A new San Francisco law just forced Airbnb to remove nearly 50% of its listings in the city

Airbnb removed nearly 5k listings of short-term hosts who failed to pay a $250 fee to register with the city -- 2k of them overnight.

Last Tuesday, the latest law regulating San Francisco Airbnb hosts officially went into effect — as a result, 4.8k of the platform’s 11k listings have disappeared since September (2k of them overnight).

A new San Francisco law just forced Airbnb to remove nearly 50% of its listings in the city

The law requires that all short-term rental hosts pay a $250 fee to officially register with the city and mandates that Airbnb remove listings from anyone who failed to do so.

San Francisco and Airbnb have a long-standing beef

Airbnb has continuously sparred with SF over rental regulations since it launched nearly 10 years ago.

Back in 2014, the city made it illegal for “absent tenants” to rent their properties short-term for more than 90 days per year.

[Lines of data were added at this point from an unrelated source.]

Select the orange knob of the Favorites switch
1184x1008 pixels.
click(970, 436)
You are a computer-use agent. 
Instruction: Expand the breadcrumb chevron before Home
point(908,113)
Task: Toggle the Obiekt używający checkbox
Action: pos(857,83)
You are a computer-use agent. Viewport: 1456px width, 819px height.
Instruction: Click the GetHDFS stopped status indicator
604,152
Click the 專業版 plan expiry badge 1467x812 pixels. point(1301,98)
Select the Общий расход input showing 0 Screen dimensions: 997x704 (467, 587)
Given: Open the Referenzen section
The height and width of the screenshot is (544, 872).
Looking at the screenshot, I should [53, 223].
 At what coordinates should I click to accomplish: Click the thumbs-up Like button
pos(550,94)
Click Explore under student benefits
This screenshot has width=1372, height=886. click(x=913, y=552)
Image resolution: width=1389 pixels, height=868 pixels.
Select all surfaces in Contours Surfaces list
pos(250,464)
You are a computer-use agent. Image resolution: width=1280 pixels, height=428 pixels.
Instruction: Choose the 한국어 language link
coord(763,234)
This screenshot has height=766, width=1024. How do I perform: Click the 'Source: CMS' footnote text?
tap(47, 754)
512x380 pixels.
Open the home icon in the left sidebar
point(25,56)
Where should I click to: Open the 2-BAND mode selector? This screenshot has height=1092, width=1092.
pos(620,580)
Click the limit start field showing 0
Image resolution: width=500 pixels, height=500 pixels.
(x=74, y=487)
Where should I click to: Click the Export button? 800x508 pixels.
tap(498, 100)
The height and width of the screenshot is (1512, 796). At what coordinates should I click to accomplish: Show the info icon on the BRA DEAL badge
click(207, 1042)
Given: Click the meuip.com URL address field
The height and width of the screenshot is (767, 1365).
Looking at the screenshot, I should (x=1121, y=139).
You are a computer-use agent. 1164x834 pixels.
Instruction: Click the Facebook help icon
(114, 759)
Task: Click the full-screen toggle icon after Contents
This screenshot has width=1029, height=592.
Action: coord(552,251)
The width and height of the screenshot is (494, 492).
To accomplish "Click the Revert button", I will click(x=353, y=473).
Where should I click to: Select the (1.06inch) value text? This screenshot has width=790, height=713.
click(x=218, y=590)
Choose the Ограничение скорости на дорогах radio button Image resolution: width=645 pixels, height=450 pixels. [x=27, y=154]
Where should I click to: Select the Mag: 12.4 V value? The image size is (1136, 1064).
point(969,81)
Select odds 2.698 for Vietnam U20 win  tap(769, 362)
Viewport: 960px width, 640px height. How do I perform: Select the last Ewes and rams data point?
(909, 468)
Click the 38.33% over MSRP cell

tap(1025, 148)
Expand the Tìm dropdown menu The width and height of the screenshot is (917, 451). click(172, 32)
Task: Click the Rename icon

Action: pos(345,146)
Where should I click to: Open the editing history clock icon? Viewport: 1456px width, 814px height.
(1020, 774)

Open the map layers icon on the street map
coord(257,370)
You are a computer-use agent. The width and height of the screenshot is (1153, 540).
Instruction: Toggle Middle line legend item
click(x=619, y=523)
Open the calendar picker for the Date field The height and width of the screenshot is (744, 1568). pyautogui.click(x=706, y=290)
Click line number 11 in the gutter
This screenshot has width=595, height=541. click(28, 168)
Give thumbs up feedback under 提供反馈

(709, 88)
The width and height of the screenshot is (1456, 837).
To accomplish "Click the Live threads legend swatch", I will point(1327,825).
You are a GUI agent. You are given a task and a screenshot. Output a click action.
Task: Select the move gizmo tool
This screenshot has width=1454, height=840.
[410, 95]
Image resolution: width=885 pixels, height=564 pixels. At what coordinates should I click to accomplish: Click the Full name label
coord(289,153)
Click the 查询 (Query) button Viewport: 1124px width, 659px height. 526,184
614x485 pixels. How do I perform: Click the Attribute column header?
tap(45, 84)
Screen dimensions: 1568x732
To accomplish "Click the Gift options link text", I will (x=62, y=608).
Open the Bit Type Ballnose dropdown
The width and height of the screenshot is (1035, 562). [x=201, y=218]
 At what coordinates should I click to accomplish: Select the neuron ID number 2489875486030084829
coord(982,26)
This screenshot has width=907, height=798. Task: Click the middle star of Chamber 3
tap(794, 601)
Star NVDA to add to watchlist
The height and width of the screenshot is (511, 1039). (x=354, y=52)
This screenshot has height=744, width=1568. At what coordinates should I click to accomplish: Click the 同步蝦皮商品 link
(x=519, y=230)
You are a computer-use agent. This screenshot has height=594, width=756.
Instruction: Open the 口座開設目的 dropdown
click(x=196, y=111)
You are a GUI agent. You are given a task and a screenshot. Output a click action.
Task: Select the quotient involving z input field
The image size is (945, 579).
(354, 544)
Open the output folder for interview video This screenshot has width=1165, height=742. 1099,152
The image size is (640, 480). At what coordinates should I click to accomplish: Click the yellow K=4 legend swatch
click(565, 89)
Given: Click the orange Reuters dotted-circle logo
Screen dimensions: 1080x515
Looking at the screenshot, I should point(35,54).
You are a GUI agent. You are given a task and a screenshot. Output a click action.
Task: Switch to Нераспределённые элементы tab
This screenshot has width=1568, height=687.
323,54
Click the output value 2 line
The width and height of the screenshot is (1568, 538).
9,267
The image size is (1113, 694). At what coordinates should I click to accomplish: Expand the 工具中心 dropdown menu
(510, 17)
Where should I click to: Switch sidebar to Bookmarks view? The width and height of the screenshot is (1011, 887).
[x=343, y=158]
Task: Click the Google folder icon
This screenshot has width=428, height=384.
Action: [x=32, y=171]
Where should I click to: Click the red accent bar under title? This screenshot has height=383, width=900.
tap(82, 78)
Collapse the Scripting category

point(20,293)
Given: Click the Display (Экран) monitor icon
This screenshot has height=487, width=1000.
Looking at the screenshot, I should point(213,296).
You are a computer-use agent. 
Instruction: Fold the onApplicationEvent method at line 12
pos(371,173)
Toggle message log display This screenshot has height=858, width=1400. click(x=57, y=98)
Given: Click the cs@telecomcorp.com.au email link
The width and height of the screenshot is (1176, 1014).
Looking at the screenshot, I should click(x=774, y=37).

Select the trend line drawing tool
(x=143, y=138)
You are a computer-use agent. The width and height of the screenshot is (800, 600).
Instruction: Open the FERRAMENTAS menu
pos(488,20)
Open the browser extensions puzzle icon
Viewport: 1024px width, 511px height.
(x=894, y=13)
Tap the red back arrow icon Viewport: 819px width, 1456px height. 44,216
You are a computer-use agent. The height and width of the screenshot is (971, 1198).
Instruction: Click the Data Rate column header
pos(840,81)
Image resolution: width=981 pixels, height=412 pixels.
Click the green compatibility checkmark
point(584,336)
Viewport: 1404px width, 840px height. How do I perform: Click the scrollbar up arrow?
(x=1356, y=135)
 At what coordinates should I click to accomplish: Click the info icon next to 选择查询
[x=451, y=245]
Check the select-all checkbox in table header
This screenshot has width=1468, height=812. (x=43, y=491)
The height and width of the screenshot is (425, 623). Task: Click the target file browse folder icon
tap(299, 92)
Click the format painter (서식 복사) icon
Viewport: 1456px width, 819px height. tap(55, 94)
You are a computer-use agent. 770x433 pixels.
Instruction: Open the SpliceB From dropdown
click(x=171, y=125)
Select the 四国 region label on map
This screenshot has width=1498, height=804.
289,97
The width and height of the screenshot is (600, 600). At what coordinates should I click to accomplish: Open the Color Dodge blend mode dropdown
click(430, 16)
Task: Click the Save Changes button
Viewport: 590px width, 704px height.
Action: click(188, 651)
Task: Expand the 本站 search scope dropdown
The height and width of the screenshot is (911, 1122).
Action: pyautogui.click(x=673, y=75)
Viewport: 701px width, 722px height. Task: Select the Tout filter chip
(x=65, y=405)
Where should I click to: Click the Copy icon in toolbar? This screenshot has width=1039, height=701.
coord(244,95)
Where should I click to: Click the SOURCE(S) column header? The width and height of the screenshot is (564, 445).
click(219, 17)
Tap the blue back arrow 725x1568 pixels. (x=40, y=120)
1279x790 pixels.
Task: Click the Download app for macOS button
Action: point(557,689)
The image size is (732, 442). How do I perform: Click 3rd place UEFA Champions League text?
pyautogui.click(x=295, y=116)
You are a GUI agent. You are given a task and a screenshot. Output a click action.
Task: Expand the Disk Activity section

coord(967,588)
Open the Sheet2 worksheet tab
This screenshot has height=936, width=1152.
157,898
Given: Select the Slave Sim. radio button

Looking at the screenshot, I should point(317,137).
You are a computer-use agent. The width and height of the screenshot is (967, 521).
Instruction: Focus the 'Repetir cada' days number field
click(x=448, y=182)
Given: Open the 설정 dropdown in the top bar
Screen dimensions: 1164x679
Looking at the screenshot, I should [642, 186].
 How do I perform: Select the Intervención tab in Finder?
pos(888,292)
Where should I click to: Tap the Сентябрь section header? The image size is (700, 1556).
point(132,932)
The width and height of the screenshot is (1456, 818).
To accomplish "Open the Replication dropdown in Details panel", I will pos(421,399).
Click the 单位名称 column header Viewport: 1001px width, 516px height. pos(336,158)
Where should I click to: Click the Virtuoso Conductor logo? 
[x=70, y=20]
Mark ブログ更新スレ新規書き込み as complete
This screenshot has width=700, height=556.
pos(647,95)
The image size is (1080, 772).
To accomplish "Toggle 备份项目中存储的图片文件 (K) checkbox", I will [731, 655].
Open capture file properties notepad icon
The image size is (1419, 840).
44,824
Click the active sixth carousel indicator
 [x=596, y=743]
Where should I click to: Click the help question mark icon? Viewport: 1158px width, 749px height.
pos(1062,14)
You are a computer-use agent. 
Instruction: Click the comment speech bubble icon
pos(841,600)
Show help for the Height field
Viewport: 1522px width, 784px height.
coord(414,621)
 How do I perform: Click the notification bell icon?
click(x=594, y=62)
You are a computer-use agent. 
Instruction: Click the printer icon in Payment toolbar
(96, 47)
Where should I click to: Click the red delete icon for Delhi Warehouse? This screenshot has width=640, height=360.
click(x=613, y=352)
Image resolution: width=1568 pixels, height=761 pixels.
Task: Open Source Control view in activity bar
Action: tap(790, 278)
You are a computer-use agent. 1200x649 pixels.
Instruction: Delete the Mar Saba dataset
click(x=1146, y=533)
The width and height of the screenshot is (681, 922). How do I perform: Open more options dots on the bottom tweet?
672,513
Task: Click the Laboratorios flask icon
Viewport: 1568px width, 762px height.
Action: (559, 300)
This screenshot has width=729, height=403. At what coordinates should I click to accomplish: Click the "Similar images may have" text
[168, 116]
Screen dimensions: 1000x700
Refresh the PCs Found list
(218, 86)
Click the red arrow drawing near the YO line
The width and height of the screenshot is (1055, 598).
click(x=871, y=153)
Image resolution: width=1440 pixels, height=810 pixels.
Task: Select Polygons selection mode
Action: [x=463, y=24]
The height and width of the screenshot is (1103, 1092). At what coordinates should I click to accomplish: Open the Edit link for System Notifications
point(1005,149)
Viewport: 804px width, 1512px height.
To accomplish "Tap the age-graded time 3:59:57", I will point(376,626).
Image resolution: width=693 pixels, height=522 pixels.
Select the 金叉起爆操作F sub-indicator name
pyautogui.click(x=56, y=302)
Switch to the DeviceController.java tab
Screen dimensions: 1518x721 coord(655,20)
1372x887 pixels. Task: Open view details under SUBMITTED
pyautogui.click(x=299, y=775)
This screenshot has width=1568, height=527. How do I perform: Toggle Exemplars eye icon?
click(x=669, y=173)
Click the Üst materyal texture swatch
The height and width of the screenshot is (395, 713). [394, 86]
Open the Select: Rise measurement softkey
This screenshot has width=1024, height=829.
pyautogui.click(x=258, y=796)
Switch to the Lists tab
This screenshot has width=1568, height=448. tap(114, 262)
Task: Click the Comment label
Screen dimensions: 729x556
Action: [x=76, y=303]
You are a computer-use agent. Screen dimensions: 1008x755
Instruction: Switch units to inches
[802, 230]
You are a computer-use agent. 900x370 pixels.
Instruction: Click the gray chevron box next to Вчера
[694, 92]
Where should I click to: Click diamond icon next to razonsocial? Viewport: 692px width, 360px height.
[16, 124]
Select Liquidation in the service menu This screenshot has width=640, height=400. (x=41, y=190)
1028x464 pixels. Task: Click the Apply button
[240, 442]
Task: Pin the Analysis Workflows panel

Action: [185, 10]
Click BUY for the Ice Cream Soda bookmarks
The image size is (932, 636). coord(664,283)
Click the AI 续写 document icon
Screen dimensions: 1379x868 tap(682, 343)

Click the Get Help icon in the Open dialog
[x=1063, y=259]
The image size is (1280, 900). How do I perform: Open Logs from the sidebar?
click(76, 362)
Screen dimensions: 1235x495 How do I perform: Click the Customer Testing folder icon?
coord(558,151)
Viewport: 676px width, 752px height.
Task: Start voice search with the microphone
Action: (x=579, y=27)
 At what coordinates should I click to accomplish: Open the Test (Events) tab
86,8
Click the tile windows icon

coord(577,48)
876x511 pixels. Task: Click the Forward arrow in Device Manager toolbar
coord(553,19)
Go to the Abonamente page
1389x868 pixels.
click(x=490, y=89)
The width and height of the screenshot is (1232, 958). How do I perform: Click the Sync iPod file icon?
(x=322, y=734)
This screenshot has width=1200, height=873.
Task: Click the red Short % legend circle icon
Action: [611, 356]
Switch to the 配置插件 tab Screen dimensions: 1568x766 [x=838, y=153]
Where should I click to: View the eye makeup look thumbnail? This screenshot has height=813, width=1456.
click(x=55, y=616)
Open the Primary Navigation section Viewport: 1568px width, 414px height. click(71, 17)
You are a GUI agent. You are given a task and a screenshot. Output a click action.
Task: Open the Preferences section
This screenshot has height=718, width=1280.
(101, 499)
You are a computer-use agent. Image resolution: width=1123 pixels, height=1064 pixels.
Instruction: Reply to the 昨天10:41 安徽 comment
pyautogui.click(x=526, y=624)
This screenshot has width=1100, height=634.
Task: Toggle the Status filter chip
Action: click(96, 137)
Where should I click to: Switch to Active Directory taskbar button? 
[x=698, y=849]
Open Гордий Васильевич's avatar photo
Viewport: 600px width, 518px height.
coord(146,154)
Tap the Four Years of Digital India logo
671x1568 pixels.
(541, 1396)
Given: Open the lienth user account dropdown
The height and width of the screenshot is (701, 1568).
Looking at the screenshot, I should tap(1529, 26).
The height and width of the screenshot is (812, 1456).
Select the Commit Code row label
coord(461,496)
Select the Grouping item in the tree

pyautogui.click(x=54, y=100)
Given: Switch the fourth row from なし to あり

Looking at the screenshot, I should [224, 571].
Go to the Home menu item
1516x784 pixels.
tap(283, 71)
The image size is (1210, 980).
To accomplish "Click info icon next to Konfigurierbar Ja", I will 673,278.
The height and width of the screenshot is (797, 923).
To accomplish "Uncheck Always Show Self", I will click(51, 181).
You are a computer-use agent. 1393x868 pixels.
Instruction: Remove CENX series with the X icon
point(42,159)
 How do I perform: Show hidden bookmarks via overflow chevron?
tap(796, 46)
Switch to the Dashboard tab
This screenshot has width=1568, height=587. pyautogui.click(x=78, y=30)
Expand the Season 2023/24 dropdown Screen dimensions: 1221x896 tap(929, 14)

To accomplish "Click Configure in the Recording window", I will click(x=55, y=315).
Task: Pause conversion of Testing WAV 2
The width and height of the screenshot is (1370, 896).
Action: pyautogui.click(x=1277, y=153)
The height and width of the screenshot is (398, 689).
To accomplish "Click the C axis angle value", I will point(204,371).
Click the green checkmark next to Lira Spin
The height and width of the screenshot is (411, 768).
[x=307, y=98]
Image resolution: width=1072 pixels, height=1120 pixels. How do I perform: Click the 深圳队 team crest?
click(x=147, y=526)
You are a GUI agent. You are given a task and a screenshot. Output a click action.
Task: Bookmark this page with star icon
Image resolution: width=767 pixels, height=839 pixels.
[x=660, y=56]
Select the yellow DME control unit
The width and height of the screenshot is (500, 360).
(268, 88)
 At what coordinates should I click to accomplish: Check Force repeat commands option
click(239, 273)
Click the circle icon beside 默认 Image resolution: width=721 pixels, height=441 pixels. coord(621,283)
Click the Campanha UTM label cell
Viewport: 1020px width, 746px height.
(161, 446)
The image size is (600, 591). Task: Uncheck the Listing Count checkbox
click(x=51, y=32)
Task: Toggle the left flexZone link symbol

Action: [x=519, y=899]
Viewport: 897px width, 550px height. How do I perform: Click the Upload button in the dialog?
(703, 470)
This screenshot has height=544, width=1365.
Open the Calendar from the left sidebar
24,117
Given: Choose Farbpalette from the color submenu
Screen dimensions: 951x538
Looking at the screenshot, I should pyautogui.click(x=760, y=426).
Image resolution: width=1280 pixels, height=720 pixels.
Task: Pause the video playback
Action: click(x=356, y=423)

This eventually resulted in a settlement: all hosts on Airbnb and other short-term rental platforms would have to register with the city by midnight on 01/17/2018 — and companies with unregistered hosts would face fines of up to $1k per day.

Hence, the “great purge”

A little over half of SF’s Airbnb hosts registered, but the rest have slowly been removed over the course of several months, with the remaining 2k abruptly taken down on Tuesday.

San Francisco is in the throes of a housing crisis, marked by both a shortage of new units and skyrocketing rent prices (median rent for a one-bedroom apartment is now more than $3.5k per month).

With this new requirement in place, the city hopes to prevent short-term rental hosts from snapping properties off the market and Airbnb-ing them full time, further crimping the limited supply and further driving up rent.